— Dataset content —

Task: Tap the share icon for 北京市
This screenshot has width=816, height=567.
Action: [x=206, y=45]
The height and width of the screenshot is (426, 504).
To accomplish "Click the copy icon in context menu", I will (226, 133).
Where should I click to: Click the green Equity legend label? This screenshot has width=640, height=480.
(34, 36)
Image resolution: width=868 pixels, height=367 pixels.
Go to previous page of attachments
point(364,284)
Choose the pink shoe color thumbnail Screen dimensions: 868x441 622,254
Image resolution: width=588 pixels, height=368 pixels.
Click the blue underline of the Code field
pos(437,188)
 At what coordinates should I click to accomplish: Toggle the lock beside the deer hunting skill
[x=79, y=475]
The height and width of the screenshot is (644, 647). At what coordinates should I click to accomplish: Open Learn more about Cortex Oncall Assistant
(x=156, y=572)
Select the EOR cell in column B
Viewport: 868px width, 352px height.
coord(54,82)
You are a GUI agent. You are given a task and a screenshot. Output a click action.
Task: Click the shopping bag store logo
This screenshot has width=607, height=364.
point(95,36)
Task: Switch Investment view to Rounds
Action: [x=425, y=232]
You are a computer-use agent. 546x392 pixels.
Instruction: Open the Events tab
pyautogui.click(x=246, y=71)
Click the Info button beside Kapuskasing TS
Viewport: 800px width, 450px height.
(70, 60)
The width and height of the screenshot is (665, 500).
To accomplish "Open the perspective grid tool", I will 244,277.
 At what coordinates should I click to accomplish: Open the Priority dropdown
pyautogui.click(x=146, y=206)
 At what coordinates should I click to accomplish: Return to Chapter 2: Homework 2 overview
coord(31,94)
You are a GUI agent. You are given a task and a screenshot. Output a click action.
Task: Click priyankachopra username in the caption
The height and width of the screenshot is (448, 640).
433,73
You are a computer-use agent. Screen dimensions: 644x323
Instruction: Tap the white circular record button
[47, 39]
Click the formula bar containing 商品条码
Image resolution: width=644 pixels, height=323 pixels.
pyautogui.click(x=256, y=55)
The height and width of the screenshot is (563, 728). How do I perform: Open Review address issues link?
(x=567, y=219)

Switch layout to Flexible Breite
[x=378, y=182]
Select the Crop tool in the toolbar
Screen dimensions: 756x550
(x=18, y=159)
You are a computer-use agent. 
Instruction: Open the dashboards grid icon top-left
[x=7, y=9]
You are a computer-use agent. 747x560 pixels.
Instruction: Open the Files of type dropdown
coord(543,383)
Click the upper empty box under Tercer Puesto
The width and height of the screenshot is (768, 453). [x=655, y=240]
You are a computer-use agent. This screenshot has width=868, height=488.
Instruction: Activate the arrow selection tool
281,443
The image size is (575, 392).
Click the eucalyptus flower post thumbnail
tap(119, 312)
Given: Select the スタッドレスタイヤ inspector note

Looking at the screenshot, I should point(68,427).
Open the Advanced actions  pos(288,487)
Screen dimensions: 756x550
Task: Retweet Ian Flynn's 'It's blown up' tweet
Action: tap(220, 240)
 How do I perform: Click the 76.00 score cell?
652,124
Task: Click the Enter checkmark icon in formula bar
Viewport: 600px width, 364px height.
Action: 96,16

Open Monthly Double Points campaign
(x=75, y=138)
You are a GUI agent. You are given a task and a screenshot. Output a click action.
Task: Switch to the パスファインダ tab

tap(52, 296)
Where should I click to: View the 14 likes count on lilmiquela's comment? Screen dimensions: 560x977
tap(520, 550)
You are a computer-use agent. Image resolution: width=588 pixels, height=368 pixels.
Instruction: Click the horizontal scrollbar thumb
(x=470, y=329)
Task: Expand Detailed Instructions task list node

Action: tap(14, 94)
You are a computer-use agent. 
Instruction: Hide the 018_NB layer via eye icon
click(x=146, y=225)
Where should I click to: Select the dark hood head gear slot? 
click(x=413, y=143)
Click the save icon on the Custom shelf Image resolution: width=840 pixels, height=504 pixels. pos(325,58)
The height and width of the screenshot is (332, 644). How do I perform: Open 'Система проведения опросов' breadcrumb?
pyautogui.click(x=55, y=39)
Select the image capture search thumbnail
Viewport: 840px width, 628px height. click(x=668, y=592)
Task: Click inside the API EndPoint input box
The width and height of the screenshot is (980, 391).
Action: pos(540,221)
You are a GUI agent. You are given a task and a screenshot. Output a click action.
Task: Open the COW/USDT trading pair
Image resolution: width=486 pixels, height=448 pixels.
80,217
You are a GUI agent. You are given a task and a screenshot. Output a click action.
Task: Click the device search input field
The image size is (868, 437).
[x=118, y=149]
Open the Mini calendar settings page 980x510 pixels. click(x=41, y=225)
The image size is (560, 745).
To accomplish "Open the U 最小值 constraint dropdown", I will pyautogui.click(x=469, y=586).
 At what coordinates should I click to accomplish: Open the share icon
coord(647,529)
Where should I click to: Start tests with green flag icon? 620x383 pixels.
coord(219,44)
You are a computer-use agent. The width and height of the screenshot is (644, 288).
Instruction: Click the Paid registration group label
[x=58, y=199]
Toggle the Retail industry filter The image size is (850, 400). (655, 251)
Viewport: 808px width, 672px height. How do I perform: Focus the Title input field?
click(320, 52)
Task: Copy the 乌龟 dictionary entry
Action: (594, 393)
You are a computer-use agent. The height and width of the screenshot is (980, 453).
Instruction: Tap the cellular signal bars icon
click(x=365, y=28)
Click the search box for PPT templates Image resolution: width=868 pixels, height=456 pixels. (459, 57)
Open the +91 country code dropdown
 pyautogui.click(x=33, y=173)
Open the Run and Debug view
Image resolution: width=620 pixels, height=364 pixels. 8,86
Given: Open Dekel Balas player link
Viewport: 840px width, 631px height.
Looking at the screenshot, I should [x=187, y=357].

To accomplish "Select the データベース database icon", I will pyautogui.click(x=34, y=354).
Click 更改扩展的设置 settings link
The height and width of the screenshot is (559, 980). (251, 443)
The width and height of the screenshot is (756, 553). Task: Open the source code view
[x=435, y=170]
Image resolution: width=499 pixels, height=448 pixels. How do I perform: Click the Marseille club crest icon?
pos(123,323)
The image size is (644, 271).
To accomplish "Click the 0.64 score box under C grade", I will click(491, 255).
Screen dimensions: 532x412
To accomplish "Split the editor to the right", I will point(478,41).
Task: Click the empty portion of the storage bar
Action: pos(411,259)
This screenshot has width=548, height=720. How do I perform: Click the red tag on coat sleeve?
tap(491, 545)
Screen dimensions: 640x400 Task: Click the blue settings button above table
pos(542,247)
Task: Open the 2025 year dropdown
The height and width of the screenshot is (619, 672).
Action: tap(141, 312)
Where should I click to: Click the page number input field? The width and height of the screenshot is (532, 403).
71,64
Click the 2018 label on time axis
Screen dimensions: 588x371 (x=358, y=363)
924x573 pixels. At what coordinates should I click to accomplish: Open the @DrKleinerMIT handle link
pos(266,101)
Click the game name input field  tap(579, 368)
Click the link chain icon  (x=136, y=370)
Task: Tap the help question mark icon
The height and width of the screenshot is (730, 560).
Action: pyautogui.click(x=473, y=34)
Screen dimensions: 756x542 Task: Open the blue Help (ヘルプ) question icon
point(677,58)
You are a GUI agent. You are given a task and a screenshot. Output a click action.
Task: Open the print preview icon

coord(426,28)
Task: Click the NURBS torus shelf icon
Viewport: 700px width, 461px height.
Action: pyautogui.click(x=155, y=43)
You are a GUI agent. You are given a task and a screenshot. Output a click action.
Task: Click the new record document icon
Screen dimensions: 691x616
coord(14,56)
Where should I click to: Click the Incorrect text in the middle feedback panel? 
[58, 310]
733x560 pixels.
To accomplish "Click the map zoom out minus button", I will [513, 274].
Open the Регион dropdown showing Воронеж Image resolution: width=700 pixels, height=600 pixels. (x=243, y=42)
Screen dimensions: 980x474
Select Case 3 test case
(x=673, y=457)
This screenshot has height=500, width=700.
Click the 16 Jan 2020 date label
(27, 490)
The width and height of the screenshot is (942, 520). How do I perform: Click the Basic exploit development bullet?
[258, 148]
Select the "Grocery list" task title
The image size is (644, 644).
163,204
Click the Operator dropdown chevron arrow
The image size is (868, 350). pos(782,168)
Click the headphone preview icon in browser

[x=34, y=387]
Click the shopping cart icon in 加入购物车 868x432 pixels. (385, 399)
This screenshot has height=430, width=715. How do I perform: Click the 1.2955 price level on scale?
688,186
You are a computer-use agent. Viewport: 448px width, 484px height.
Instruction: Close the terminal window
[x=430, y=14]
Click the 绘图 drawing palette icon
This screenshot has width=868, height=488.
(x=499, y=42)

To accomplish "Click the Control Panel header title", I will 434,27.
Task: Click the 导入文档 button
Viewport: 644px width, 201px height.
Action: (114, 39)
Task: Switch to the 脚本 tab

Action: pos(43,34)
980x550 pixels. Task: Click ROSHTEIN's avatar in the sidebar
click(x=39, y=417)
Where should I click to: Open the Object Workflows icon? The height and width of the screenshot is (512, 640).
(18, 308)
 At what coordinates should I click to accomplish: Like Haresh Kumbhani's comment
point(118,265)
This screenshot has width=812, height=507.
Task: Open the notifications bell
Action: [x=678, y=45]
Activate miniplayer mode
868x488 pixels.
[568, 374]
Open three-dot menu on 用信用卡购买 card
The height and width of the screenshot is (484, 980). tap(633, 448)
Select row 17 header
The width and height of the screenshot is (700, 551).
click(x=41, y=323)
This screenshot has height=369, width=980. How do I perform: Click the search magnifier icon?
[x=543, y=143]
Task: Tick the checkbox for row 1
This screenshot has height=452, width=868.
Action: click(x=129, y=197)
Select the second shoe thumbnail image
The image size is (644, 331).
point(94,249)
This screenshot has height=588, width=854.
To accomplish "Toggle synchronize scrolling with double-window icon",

— Your objective —
Please print the entries from the line with "Open the +91 country code dropdown" to the line with "pos(123,323)", both included, keeping every character unchanged.

— The answer —
Open the +91 country code dropdown
 pyautogui.click(x=33, y=173)
Open the Run and Debug view
Image resolution: width=620 pixels, height=364 pixels. 8,86
Given: Open Dekel Balas player link
Viewport: 840px width, 631px height.
Looking at the screenshot, I should [x=187, y=357].

To accomplish "Select the データベース database icon", I will pyautogui.click(x=34, y=354).
Click 更改扩展的设置 settings link
The height and width of the screenshot is (559, 980). (251, 443)
The width and height of the screenshot is (756, 553). Task: Open the source code view
[x=435, y=170]
Image resolution: width=499 pixels, height=448 pixels. How do I perform: Click the Marseille club crest icon?
pos(123,323)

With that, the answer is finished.